Considérant, en troisième lieu, que, si une observation inscrite au procès-verbal du bureau de vote du "Petit lycée" mentionne que "des électeurs ne sont pas passés dans l'isoloir", le grief qui est repris par M. Y... n'est assorti d'aucune précision permettant d'apprécier la réalité et les effets de cette irrégularité ; qu'en revanche il ressort du rapport établi par la commission de contrôle des opérations de vote que quatre électeurs, en méconnaissance de l'article L.62 du code électoral, ne sont pas passés par l'isoloir dans le bureau de vote de la "Bourse du travail" ; qu'en outre un électeur a voté aux lieu et place de sa mère, pourtant présente dans le bureau de vote et en mesure de voter elle-même ; que, dès lors, cinq voix doivent être tenues pour irrégulières et être retranchées à ce titre des suffrages exprimés et des voix obtenues par M. Z... ;
Sur les griefs relatifs au décompte des suffrages :
Considérant, en premier lieu, qu'il résulte de l'instruction que lors des opérations de dépouillement respectivement 571 et 185 bulletins ont été trouvés dans les urnes de chacun des deux bureaux de vote du canton, alors que le nombre des émargements n'est que de 569 au bureau du "Petit lycée", et de 184 au bureau de la "Bourse du travail" et non de 185, comme il est indiqué au procès-verbal ; que la liste d'émargement faisant seule foi, il y a lieu, en conséquence, de retrancher encore trois voix au nombre des suffrages exprimés et à celui des voix attribuées au candidat élu ;
Considérant, en second lieu, qu'aux termes de l'article L. 66 du code électoral les bulletins blancs ou nuls "sont annexés au procès-verbal ainsi que les enveloppes non réglementaires et contresignés par les membres du bureau.

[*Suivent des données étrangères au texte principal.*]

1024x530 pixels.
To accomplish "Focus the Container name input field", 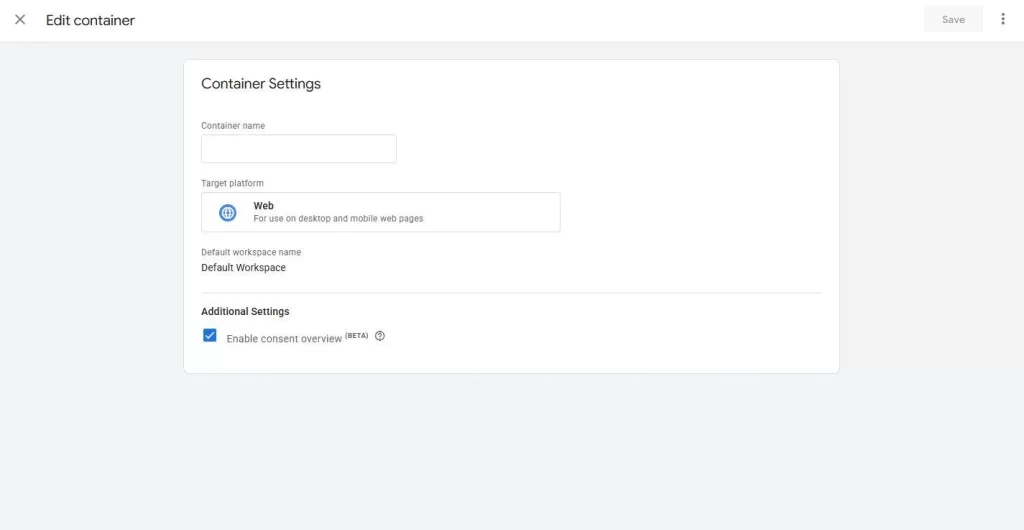I will tap(298, 149).
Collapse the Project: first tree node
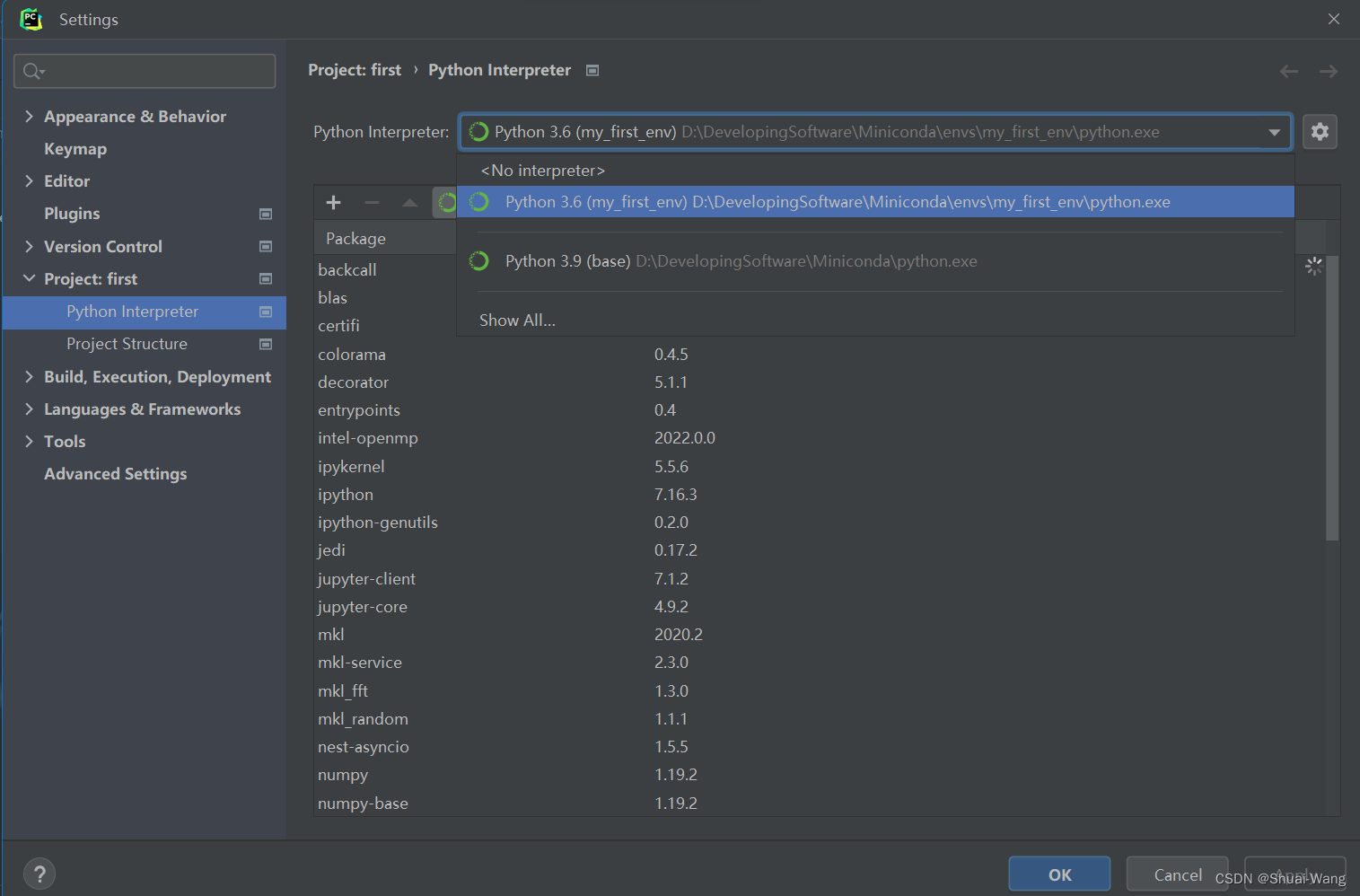 [29, 278]
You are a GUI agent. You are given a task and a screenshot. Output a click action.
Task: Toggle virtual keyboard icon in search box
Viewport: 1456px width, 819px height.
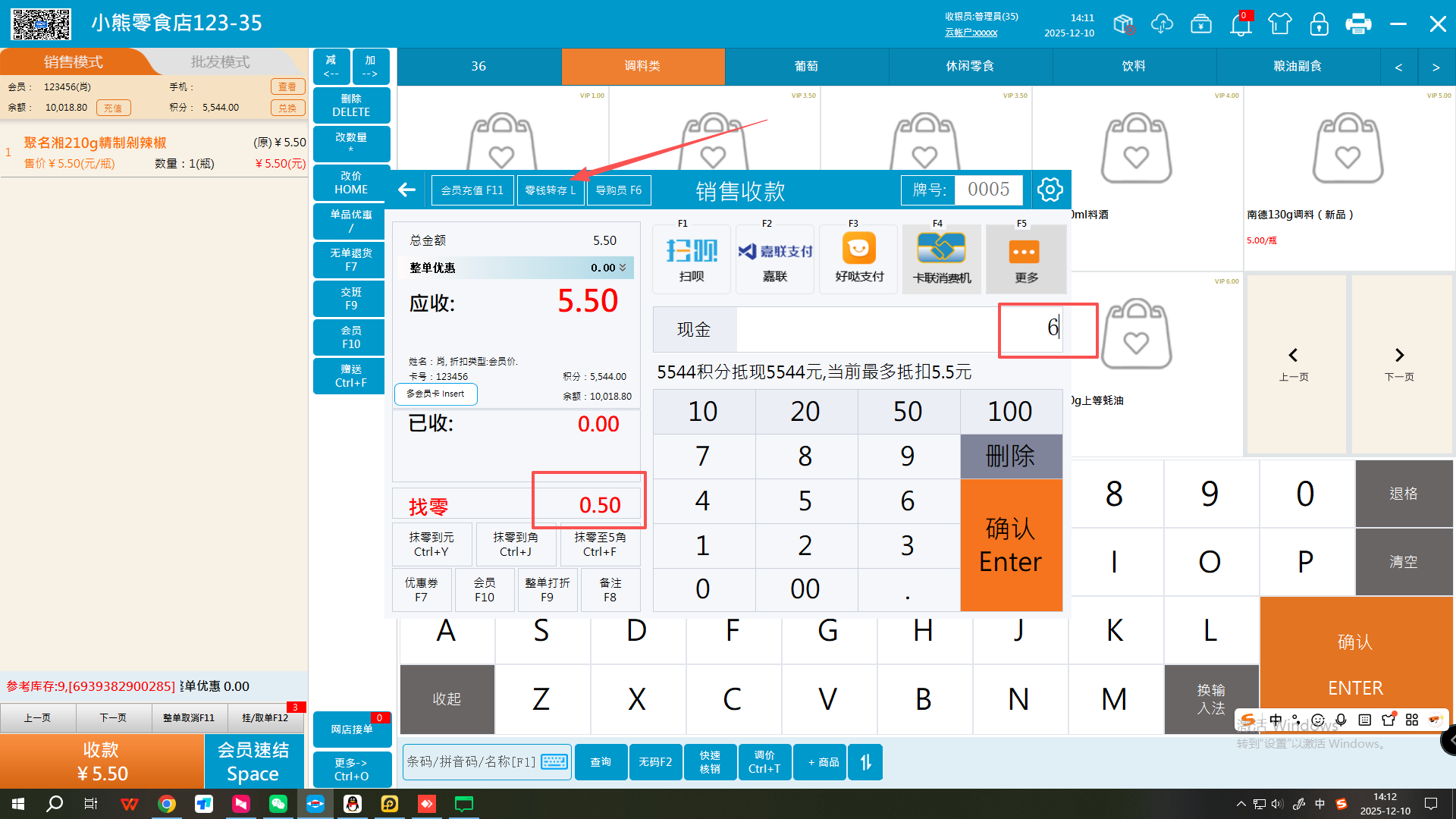click(x=554, y=761)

Chacun de ces bulletins annexés doit porter mention des causes de l'annexion. Si l'annexion n'a pas été faite, cette circonstance n'entraîne l'annulation des opérations qu'autant qu'il est établi qu'elle a eu pour but et pour conséquence de porter atteinte à la sincérité du scrutin" ; que M. Y..., qui présidait le bureau de vote du "Petit lycée", et qui, en outre, a signé le procès-verbal de recensement général des votes, n'apporte aucun élément de nature à démontrer, en l'absence notamment de toute observation sur ce point aux procès-verbaux, que certains des 49 bulletins qui ont été déclarés non valables auraient été annulés à tort ; qu'il ne fait état d'aucune autre circonstance susceptible d'établir que le défaut d'annexion des bulletins blancs et nuls au procès-verbal, pour regrettable qu'il ait été, ait eu pour but ou pour conséquence de porter atteinte à la sincérité du scrutin ; que le grief tiré de la violation de l'article L. 66 du code électoral doit, dès lors, être écarté ;

Considérant qu'il résulte de ce qui précède qu'au total quinze voix doivent être retranchées du nombre des suffrages exprimés et de celui des voix obtenues par M. Z... ; que celui-ci, après cette déduction, conserve avec 356 voix une avance de 20 voix sur le candidat battu, M. X..., et a donc été à bon droit proclamé élu ; que M. Y... n'est dès lors pas fondé à soutenir que c'est à tort que le tribunal administratif de Bastia a rejeté sa protestation contre les résultats des opérations électorales dans le canton de Bastia III ;
Sur les conclusions tendant à l'application des dispositions de l'article 75-I de la loi du 10 juillet 1991 :
Considérant qu'aux termes de l'article 75-I de la loi susvisée du 10 juillet 1991 : " - Dans toutes les instances, le juge condamne la partie tenue aux dépens ou, à défaut, la partie perdante, à payer à l'autre partie la somme qu'il détermine, au titre des frais exposés et non compris dans les dépens. Le juge tient compte de l'équité ou de la situation économique de la partie condamnée. Il peut, même d'office, pour des raisons tirées des mêmes considérations, dire qu'il n'y a pas lieu à cette condamnation" ; que ces dispositions font obstacle à ce que M. Z... qui n'est pas, dans la présente instance la partie perdante, soit condamné à payer à M. Y... la somme qu'il demande au titre des sommes exposées par lui et non comprises dans les dépens ;
Article 1er : La requête de M. Y... est rejetée.
Article 2 : La présente décision sera notifiée à M. Y..., à M. Z... et au ministre de l'intérieur et de la sécurité publique.


Synthèse
Formation : 4 / 1 ssr
Numéro d'arrêt : 140250
Date de la décision : 28/12/1992
Type d'affaire : Administrative

Analyses

ELECTIONS - ELECTIONS AU CONSEIL GENERAL - CAMPAGNE ET PROPAGANDE ELECTORALES - PROPAGANDE ELECTORALE - TRACTS.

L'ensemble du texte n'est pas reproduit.